No one heads to Plenty of Fish for the customer service, which is all but nonexistent. The company does not need a support structure to handle members’ subscription and billing issues because the service is entirely advertising-based. Its tagline is: “100 percent free. Put away your credit card.” For hand-holding, users must rely on fellow members, whose advice is found in online forums. The Dating & Love Advice category lists more than 320,000 posts, making up in sheer quantity what it lacks in a soothing live presence available by phone.
The principal customer service that Plenty of Fish provides is responses to complaints about possibly fraudulent identities and to subpoenas and search-warrant requests. Last year, Mr. Frind hired his first, and still only, employee to handle these requests, freeing him to attend to adding new servers when required and tweaking code. “Most of the time, I don’t need to do anything,” he said.
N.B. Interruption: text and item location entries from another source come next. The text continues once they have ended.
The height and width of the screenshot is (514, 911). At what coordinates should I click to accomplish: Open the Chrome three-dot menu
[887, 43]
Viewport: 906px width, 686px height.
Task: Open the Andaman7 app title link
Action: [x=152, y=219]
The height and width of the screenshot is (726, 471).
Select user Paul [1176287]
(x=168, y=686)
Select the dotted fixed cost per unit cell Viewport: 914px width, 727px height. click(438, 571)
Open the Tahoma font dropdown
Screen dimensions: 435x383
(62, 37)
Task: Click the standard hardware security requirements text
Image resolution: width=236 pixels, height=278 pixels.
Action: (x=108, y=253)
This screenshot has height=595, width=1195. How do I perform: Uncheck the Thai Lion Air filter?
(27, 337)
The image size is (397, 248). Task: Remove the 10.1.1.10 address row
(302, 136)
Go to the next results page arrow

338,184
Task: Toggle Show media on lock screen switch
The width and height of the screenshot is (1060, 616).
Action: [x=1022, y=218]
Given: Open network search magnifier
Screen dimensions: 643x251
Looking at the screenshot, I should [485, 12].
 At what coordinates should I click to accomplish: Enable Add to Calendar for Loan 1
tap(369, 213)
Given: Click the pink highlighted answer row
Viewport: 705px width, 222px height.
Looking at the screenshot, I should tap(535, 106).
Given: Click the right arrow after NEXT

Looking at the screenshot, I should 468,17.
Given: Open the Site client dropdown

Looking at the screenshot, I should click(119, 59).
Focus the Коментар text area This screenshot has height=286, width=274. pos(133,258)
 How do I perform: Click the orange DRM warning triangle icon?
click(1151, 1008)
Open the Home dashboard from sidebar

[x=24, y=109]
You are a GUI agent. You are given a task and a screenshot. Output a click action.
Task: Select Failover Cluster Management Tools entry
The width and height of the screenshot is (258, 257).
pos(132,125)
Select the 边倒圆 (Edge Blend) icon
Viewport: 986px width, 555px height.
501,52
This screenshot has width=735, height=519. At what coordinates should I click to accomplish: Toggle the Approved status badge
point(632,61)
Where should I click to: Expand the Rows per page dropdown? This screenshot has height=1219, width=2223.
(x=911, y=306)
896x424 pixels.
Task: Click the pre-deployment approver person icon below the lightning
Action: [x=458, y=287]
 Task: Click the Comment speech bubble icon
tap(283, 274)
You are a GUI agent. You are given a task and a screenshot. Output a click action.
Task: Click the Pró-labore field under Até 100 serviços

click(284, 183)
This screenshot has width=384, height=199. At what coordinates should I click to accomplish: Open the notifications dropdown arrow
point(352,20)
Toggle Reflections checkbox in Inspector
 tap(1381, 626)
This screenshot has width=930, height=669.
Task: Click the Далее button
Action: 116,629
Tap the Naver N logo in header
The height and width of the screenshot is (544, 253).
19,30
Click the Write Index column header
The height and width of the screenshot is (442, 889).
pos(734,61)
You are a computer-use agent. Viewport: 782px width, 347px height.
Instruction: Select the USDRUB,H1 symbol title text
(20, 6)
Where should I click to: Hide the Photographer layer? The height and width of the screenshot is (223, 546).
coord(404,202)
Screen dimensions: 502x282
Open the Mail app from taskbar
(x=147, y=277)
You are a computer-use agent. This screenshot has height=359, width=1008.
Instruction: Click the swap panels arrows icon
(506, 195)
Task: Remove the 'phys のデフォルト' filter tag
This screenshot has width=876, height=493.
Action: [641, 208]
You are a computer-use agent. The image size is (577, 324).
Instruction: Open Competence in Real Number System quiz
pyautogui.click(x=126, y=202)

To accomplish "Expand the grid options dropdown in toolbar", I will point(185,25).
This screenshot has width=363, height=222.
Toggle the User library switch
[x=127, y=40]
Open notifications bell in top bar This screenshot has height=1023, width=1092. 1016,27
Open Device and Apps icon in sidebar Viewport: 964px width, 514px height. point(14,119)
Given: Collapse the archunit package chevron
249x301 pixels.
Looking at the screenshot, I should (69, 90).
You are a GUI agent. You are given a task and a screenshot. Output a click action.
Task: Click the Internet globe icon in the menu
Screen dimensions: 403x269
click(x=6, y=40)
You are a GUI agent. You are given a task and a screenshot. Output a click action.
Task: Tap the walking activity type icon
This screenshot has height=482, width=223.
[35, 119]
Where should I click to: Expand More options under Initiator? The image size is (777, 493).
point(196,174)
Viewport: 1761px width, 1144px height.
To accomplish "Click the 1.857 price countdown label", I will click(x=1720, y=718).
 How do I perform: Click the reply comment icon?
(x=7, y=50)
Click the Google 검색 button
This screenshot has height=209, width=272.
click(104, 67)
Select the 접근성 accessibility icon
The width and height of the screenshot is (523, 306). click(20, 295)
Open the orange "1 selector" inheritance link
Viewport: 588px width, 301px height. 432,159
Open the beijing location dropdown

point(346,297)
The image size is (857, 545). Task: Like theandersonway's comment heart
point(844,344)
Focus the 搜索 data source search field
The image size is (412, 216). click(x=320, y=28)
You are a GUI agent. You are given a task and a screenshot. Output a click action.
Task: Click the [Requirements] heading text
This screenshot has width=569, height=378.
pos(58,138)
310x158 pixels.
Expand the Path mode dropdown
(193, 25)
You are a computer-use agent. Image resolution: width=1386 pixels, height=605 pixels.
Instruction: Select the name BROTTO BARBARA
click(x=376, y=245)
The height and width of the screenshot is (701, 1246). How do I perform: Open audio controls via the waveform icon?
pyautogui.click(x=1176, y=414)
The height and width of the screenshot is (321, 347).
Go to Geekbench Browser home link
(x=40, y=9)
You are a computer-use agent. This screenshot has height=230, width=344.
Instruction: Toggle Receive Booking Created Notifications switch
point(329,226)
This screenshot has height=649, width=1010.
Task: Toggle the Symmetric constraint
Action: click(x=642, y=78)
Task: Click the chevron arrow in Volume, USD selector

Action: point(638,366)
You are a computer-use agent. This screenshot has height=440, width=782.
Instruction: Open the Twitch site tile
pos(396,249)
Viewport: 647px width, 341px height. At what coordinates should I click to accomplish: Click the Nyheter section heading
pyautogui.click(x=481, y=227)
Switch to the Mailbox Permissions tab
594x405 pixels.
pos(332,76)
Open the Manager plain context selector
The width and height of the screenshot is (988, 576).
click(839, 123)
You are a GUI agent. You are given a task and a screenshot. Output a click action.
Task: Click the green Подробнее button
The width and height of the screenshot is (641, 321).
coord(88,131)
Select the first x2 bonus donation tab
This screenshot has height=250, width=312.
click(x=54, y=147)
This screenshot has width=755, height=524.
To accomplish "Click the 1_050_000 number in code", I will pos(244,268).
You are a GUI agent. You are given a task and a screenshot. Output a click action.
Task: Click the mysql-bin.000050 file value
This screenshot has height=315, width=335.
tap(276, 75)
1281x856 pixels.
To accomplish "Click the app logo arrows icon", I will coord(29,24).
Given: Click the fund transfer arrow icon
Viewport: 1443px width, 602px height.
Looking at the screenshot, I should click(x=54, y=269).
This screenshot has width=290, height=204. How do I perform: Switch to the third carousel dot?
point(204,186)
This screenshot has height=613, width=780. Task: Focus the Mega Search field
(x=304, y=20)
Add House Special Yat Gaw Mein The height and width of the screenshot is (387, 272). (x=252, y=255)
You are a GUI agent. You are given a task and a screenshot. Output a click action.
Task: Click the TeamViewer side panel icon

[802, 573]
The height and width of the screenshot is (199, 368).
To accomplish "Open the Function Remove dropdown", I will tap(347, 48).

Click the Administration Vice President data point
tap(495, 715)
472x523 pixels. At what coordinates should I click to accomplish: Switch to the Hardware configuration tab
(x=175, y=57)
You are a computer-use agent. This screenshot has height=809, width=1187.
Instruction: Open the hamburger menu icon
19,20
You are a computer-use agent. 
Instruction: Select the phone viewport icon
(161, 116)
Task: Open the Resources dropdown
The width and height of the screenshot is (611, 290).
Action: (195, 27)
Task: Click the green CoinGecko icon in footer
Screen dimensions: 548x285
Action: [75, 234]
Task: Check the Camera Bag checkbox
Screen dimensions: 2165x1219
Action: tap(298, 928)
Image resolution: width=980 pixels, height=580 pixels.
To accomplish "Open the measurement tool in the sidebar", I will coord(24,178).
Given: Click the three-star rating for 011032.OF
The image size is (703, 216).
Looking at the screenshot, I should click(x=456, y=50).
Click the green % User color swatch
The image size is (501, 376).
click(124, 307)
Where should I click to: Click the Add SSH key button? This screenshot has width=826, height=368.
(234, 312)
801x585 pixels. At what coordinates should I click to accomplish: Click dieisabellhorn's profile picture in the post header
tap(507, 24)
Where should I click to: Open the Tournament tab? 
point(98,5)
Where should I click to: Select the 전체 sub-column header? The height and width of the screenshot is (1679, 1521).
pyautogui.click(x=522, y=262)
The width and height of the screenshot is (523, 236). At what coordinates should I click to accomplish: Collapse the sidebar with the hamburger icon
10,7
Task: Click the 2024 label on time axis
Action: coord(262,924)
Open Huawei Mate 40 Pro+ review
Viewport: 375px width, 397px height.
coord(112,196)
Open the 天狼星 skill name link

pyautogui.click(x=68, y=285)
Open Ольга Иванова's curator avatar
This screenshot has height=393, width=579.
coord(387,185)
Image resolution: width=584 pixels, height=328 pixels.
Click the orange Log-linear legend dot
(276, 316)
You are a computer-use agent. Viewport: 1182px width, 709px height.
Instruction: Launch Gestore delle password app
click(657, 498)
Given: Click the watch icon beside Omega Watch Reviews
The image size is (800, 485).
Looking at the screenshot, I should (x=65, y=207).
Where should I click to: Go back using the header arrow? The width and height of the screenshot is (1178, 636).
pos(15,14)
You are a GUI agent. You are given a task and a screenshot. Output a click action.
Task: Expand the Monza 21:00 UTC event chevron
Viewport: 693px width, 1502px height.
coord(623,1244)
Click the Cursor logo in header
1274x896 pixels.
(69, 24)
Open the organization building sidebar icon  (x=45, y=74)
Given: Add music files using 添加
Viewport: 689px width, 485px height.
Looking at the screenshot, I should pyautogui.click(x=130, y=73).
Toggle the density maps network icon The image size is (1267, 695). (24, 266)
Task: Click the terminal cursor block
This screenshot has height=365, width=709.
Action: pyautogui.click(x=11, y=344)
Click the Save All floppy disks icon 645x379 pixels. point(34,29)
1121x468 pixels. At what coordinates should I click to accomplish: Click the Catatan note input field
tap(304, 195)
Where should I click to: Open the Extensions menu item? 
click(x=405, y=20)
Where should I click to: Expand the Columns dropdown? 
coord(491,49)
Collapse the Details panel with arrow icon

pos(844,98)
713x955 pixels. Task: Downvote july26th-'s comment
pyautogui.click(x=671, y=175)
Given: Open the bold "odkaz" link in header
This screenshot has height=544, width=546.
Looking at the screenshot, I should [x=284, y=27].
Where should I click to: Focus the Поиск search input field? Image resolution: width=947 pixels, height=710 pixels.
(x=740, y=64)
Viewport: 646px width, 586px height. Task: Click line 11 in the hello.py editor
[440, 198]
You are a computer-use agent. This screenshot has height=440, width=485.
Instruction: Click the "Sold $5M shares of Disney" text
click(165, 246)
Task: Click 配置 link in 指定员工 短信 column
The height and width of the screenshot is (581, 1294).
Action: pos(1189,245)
Started in 2003 as an exercise to teach himself the ASP.NET programming language, Frind's site has grown to 1.4 million unique visitors from the United States alone, just in the month of November of 2007. He estimated that the site had 1.2 billion page views in December. As the Beatles once said: Ah, Look at All the Lonely People. It was a simple idea to make a fortune from them. That, and ten hours a week. He should sell the site, and try to get some rest.